WORK TO COMPLETE => Within the listing below, how many lines hold "вісник"? Reply with that number and no other text.

RECORD EXTRACTS =>
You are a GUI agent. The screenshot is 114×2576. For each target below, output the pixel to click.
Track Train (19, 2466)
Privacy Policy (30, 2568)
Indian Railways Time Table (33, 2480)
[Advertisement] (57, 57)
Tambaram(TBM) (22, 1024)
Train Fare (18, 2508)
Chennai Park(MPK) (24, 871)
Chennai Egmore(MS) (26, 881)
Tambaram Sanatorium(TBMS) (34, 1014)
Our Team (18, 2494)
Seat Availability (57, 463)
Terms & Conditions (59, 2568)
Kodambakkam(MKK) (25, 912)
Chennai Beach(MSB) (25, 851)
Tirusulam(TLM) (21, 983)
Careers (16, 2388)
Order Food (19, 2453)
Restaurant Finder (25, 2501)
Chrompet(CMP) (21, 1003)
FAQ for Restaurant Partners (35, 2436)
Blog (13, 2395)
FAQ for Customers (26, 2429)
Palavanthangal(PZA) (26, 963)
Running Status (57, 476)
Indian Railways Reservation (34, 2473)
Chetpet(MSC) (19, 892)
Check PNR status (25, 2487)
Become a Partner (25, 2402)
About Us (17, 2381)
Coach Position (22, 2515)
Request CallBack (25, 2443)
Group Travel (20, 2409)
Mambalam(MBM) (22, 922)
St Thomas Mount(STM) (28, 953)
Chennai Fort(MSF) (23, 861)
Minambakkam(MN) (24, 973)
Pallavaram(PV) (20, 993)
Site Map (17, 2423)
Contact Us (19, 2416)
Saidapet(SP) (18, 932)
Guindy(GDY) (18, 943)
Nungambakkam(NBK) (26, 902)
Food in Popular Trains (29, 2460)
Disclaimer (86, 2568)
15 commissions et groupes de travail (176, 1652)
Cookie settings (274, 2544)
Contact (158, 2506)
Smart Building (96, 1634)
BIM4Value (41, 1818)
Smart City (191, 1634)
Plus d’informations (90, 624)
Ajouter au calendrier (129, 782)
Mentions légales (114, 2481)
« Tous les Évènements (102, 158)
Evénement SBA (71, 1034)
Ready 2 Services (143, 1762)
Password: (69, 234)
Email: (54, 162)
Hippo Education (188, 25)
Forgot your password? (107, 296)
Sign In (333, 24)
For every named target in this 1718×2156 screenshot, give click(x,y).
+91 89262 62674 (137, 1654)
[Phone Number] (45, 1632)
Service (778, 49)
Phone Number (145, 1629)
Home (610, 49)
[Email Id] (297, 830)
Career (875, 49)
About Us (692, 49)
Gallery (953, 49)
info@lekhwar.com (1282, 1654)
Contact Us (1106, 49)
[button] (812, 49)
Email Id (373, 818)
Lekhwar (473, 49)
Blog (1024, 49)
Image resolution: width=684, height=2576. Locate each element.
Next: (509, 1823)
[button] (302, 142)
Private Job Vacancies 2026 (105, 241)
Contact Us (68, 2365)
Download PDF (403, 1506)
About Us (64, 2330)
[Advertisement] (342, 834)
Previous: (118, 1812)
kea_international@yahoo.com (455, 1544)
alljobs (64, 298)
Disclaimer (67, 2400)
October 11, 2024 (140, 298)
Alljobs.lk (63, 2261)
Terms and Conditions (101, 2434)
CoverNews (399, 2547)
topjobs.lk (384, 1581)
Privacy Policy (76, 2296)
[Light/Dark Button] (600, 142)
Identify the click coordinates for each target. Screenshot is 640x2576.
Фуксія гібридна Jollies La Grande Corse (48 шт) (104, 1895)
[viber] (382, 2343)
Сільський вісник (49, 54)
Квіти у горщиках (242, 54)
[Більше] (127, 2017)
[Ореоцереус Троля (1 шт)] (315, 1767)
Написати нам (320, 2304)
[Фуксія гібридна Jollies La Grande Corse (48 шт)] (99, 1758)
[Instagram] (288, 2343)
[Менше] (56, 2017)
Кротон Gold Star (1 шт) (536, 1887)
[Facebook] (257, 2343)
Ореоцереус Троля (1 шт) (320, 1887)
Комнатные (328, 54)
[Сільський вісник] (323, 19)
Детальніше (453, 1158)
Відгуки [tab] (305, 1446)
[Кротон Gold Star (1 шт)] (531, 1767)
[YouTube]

TASK ANSWER => 2